Godfried Hendrik Leonard van Wassenaer 1894–1954
heer van de beide Catwijcken en het Sant
Godfried Hendrik Leonard werd in Hattem geboren op 27 september 1894. Hij werd genoemd naar de vader van zijn moeder, zijn roepnaam was Frits.
In Hattem hadden zijn ouders een buiten- huis, Beek en Berg genaamd. Zij trokken er elk jaar voor lange zomers naar toe, soms van juni tot ver in september. De burgemeester van Hattem, Jacob van Heemstra, was getrouwd met Elize Martha van Wassenaer (1848–1941), een zuster van Frits’ vader.
Frits had een oudere broer, Otto (1891–1908).

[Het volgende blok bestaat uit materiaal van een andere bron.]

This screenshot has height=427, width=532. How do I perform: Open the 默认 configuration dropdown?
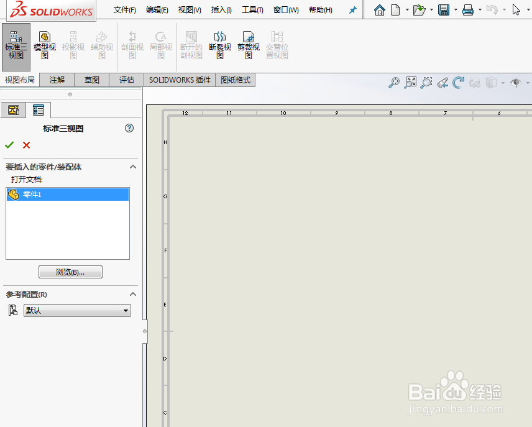127,311
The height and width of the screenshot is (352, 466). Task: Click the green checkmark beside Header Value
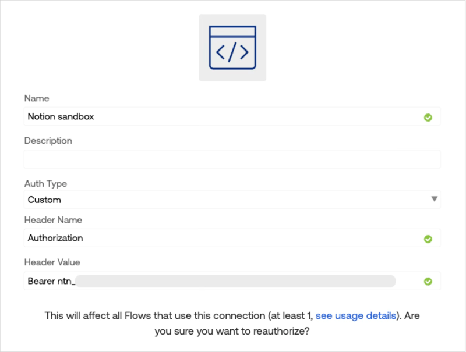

Zijn oom en tante in Hattem hadden zes kinderen, de jongste daarvan, Philip Jacob (1892–1908) was even oud als Otto.
Otto en Frits hadden een Zwitserse gouvernante, Elisa Bonjour, bijgenaamd Za, die hen Frans leerde spreken. Ze waren dol op haar en Frits heeft later ook wel bij haar in Zwitserland, in Liguières, gelogeerd.
De familie woonde in Den Haag, waar vader Jacob als lid van de Anti-Revolutionaire Partij en later van de Christelijk Historische Unie een zetel in de tweede kamer bekleedde, en nog in een aantal andere besturen zat.
Frits had een werkende moeder. Zij was in 1899 dame du palais van de jonge koningin Wilhelmina geworden.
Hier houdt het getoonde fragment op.